A senior Obama administration official said he expects that North Korea will test a nuclear weapon before it is forced back to international disarmament negotiations.
At an event at the Brookings Institution, U.S. President Barack Obama's coordinator for weapons of mass destruction policy, Gary Samore, also on Friday expressed some understanding for Russia's objections to U.S. missile defense plans in Europe.
Samore said that North Korea was trying to divide the five countries that have been involved with it in disarmament talks. He said that North Korea was looking for ways to provoke problems.
"It's very clear that the North Koreans want to pick a fight," he said. "They want to kill the six-party talks."
North Korea has vowed to quit six-nation nuclear negotiations and restart its atomic program after the U.N. Security Council's criticism of North Korea's launch of a long-range missile on April 5. North Korea also kicked all international monitors out of its nuclear facilities.
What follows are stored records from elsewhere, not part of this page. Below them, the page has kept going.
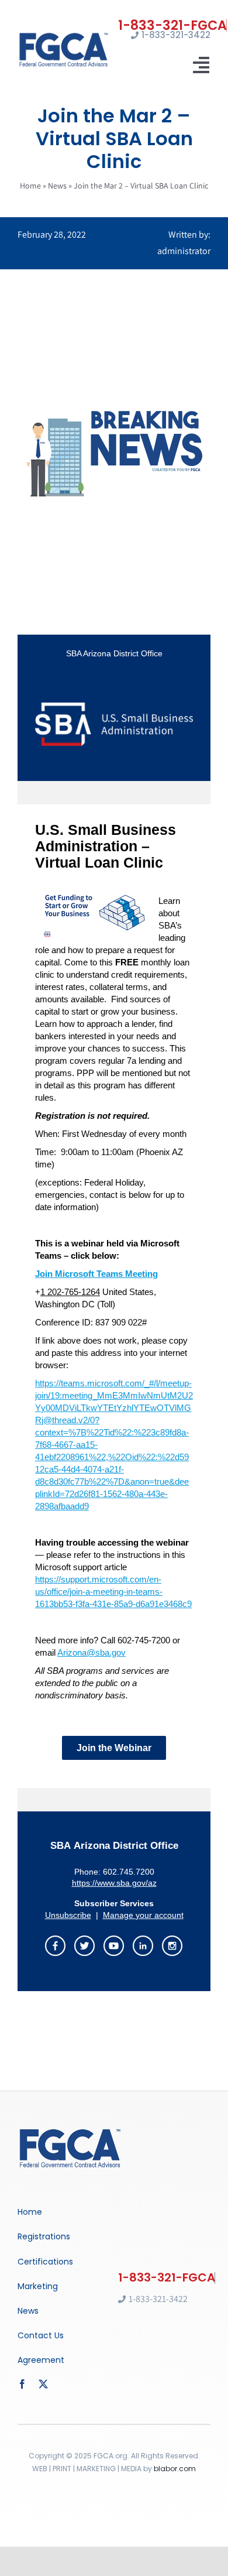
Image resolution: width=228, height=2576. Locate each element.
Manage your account (143, 1915)
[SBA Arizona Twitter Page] (84, 1943)
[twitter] (43, 2384)
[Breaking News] (70, 2131)
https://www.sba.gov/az (114, 1883)
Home (30, 185)
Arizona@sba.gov (91, 1652)
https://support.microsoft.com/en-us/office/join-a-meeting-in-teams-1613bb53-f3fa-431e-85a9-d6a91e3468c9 (113, 1591)
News (57, 185)
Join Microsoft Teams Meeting (96, 1274)
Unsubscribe (68, 1915)
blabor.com (175, 2469)
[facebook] (22, 2384)
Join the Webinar (114, 1748)
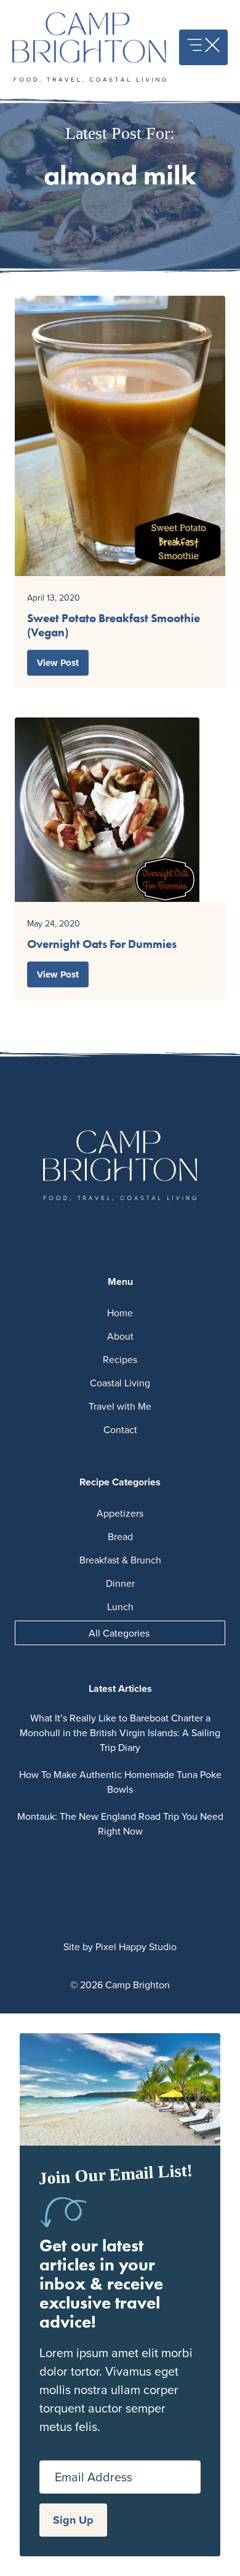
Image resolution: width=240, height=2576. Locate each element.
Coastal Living (120, 1382)
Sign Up (73, 2520)
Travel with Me (120, 1406)
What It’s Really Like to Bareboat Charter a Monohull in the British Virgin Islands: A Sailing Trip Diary (120, 1732)
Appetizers (120, 1513)
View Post (58, 663)
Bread (120, 1536)
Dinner (120, 1583)
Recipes (120, 1359)
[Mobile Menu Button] (203, 47)
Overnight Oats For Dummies (102, 944)
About (120, 1336)
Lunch (120, 1606)
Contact (120, 1429)
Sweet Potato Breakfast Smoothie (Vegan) (113, 625)
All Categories (119, 1633)
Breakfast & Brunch (120, 1560)
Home (120, 1312)
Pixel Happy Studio (136, 1946)
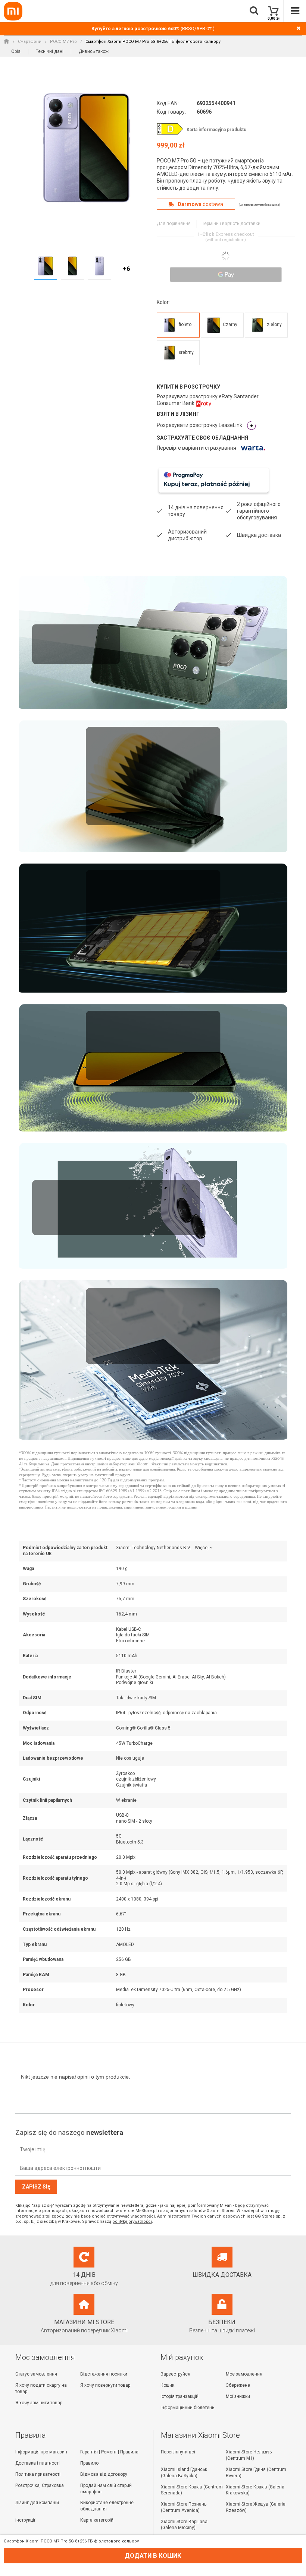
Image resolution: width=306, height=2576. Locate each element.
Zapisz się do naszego (69, 2132)
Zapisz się (36, 2187)
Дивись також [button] (94, 51)
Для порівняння (174, 223)
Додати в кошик (153, 2555)
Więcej (202, 1547)
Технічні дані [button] (49, 51)
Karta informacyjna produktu (216, 129)
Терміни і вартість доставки (231, 223)
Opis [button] (16, 51)
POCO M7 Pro (63, 41)
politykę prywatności (132, 2221)
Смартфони (29, 41)
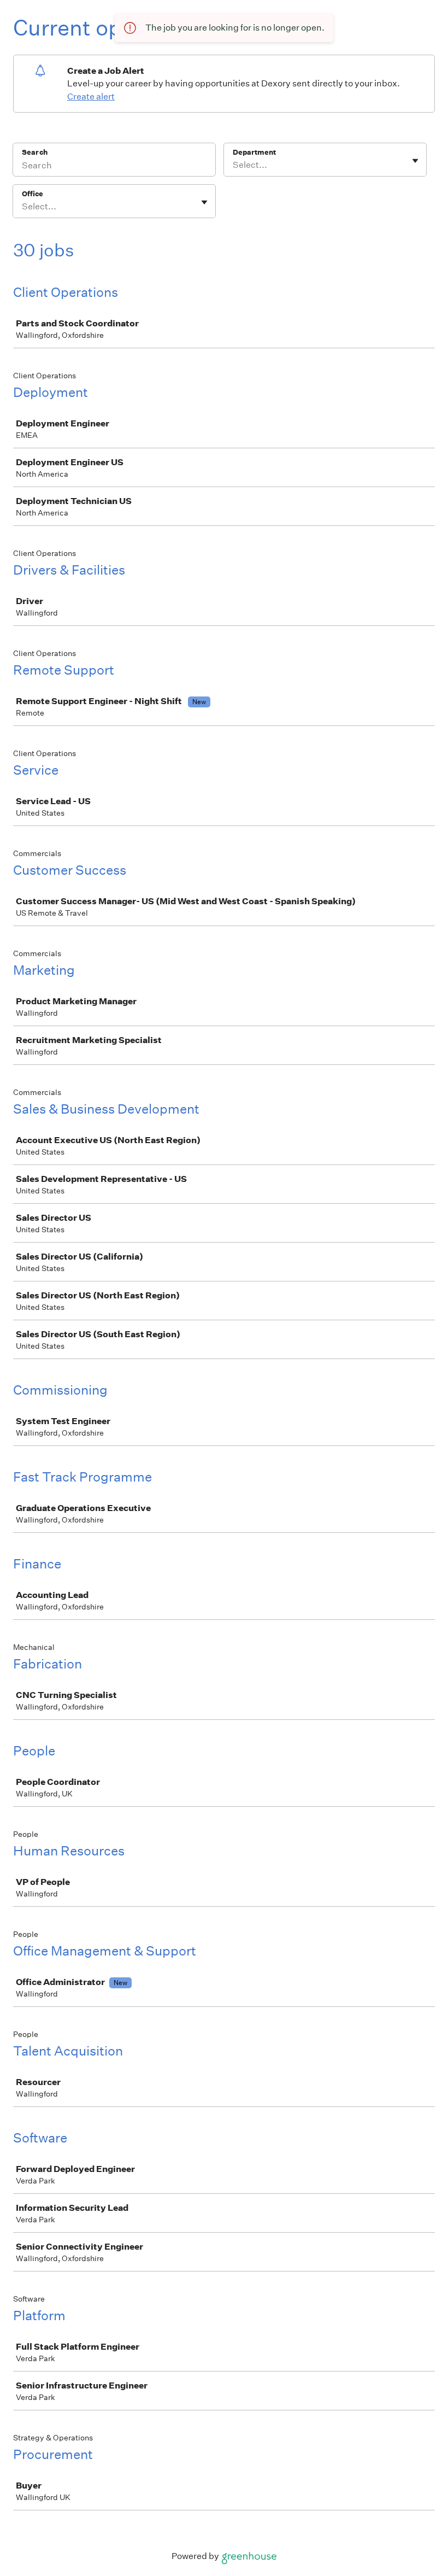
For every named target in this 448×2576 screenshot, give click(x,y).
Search (35, 152)
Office (32, 193)
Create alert (91, 96)
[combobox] (233, 165)
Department (254, 152)
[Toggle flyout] (415, 160)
Asked if he expected Pyongyang to carry out another nuclear test, Samore said: "I think they will. That's what they are threatening to do."
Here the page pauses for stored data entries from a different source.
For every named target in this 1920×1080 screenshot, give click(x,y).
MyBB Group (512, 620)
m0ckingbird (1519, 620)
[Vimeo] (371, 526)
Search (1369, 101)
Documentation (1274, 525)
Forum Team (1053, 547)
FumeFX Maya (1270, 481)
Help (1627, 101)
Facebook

Pyongyang conducted its first atomic test in 2006, and is thought to have enough plutonium to make at least a half-dozen nuclear bombs.
Samore said that the United States is committed to the six-nation talks and predicted that North Korea would be forced back to negotiations within nine months.
"We'll just wait," he said. He added that he believed that other major powers would support further sanctions against North Korea if they carry out a test.
"The Chinese are very, very angry at the North Koreans," he said.
Among the five countries involved in the negotiations with North Korea, China is widely seen as having the most influence. It is also a member of the U.N. Security Council, which would have to approve any international sanctions.
On Russia, Samore broke with the old U.S. line formulated under the Bush administration, that Russia's objections to U.S. missile defense plans in Europe were completely unfounded.
He said that some of Russia's concerns were valid in the context of U.S.-Russia talks for long-term reduction of its nuclear arsenals.
The Bush administration had argued that its missile defense plans in Poland and the Czech Republic were aimed at countering Iran and that the system's 10 interceptors were too few to pose a threat to Moscow's vast arsenal.
However, Samore said that Russia's concerns could be legitimate if the two countries significantly reduced their arsenals of nuclear missiles.
"When we go down to really low numbers then missile defense has a potential capability" to affect Russia's deterrent, he said, reported AP.